**Data in this exercise**
================================
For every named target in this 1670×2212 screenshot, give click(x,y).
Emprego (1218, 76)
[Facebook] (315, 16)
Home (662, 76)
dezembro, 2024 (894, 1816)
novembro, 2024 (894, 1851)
================================
**What is being asked**
Transcribe the data above in full, keeping every word as it is.

**Worked solution**
For every named target in this 1670×2212 screenshot, give click(x,y).
Emprego (1218, 76)
[Facebook] (315, 16)
Home (662, 76)
dezembro, 2024 (894, 1816)
novembro, 2024 (894, 1851)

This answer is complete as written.